Саша полез и очутился в светелке, маленькой чердачной комнатенке, где Лида учила уроки. В маске, с трубкой-хоботком, она была похожа на маленького слоненка. Саша засмеялся сравнению.

— Не смейся, — сказала Лида в трубку, — подержи лучше.

Лида дала Саше Павлову трубку и легла на пол. Подышала и встала. Саша Павлов рассердился:

— Нашла заботу. Мы там клад ищем, а она тут, как дура, спектакли разыгрывает.

— Дуракам счастье, — сказала Лида в трубку и сняла маску. — Я не шучу. Я дура — и мне счастье. — Может, поделишься?

— Может, и поделюсь.

— «Может», — передразнил Саша Павлов, — а может, мне не нужно твое счастье.

— Нужно, — сказала Лида убежденно, — тебе, Мишке-толстому, Оле и Поле, всем…

— Да ты о чем?

— О сокровищах.

— О сокровищах? Ты знаешь, где сокровища? — Саша Павлов засмеялся.

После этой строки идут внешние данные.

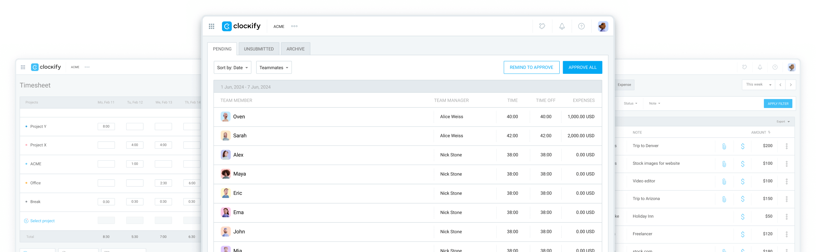The width and height of the screenshot is (816, 252).
Task: Open user profile avatar in center header
Action: 602,26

Лида смотрела тревожно и загадочно.

— Может быть, — сказала Лида, — ночью, когда ты чемоданы на вокзал провожал, я тоже не спала.

Саша Павлов опешил: ай да Лидка!

— Ну и что? — спросил он.

— Ну и видела, как один человек ящик с мороженым в Снежке утопил.

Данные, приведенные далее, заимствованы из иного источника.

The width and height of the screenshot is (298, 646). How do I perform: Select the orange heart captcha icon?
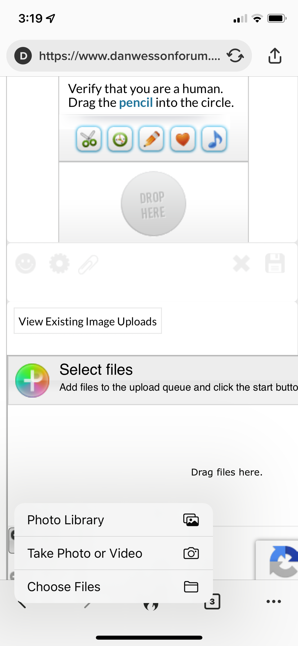pos(183,139)
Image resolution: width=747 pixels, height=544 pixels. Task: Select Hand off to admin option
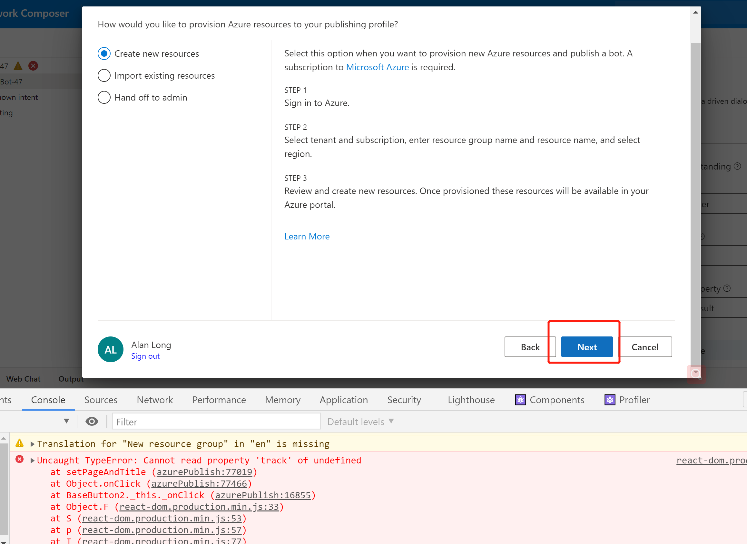104,97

— Ненормальный, да? — спросил Саша Павлов.

— Не знаю, — дернула плечиком Лида, — может, и не с мороженым. Посмотреть хочу. — Лида загорелась. — Давай вместе: я нырять буду, а ты трубку от противогаза держать.

— Не лето, — сказал Саша Павлов, — закоченеть можно.

— А я жиром намажусь, — сказала Лида, — рыбьим.

В Саше Павлове заговорило мужское самолюбие. Чтобы девчонка ныряла, а он стоял и смотрел?..

— Нет, — сказал он, — лучше я намажусь. А ты трубку подержишь.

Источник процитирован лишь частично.